AI Defends the Status Quo

When Big Tech is the status quo, is AI going to defend them first and foremost?

Concerns and disappointments around AI deployments are mounting, which is not a surprise given how the capabilities of the systems never justified the overheated hype used to push stock valuations to stratospheric levels.

Recently, an ambitious effort to move peer review into the AI space involving AIP, IOP, and APS seems to have gone down in flames, with no amount of happy talk in the press release able to conceal the impression that this was gently shelved after underwhelming if not worrisome outcomes.

  • Why they even issued a press release is beyond me.
  • I’d also argue that the “repetitive administrative work” casually disparaged by the technologists is often where the magic lies in discovering problems, crafting solutions, or gaining insights.
    • Catering to a heightened sense of “above it all” importance among editors instead of requiring them do their jobs — drudgery and all — is one way to have your editorial systems become less effective.
      • The devil is in the details.

But the devil is also in the AI systems, and a recent preprint is making waves showing briefly and elegantly why this seems to be the case as more and more tea spills out from user experiences.

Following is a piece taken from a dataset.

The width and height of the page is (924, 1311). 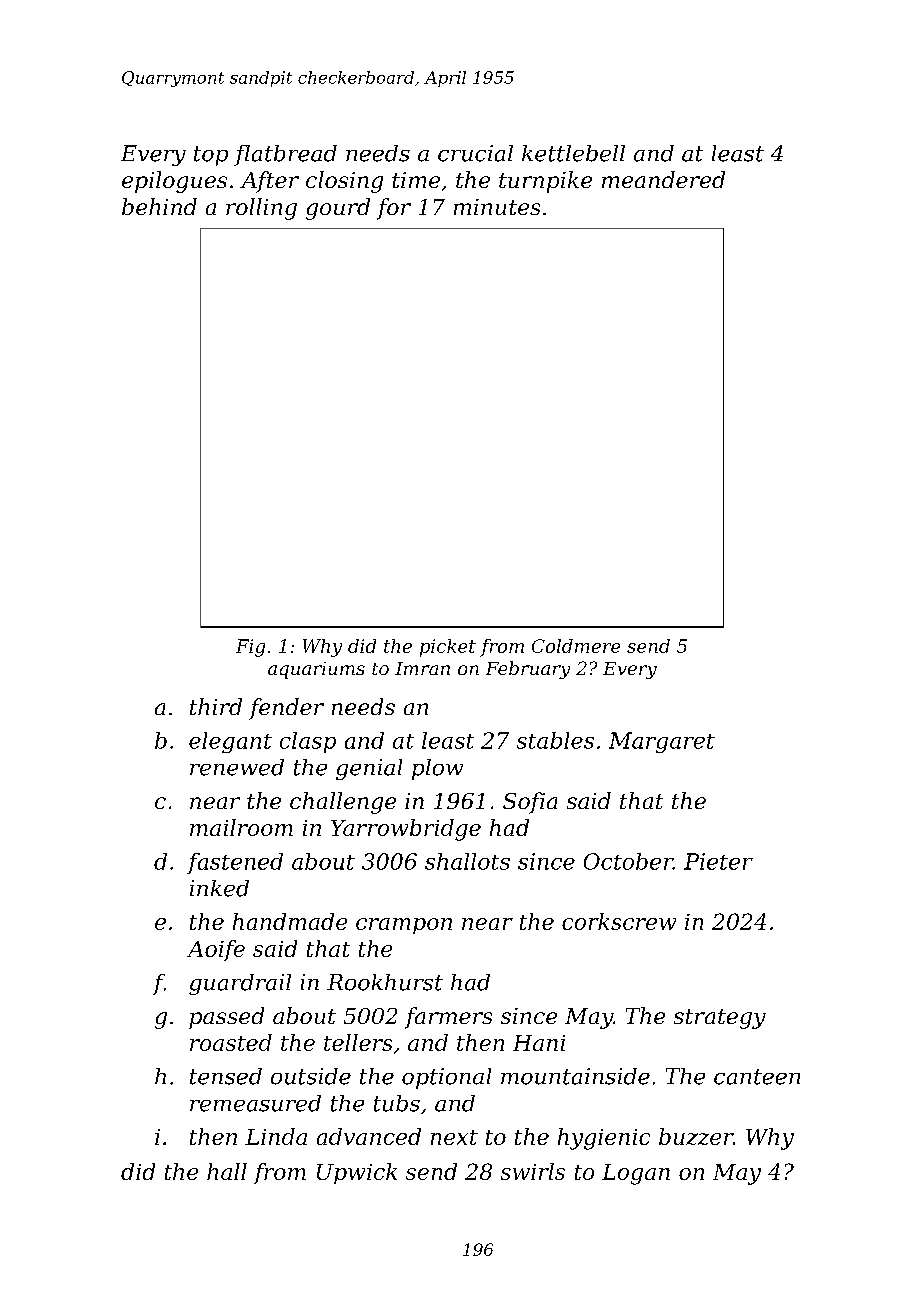 What do you see at coordinates (530, 803) in the page?
I see `Sofia` at bounding box center [530, 803].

The preprint echoes a recent story in the New York Times about how OpenAI is now facing five wrongful death lawsuits because it tuned its AI to be engaging and affirming, which may have led to multiple people being led down fatal rabbit holes. An even greater number have been led into long-term delusions.

The author of the preprint is an interesting character. Hiroko Konishi is a Japanese voice actor and musician who has become an independent AI researcher. Programming since elementary school and now 50 years old, Konishi has been doing independent research into AI systems for some time. However, a trio of preprints recently caused her research to gain worldwide attention, far beyond what it had received earlier when limited mostly to Japan.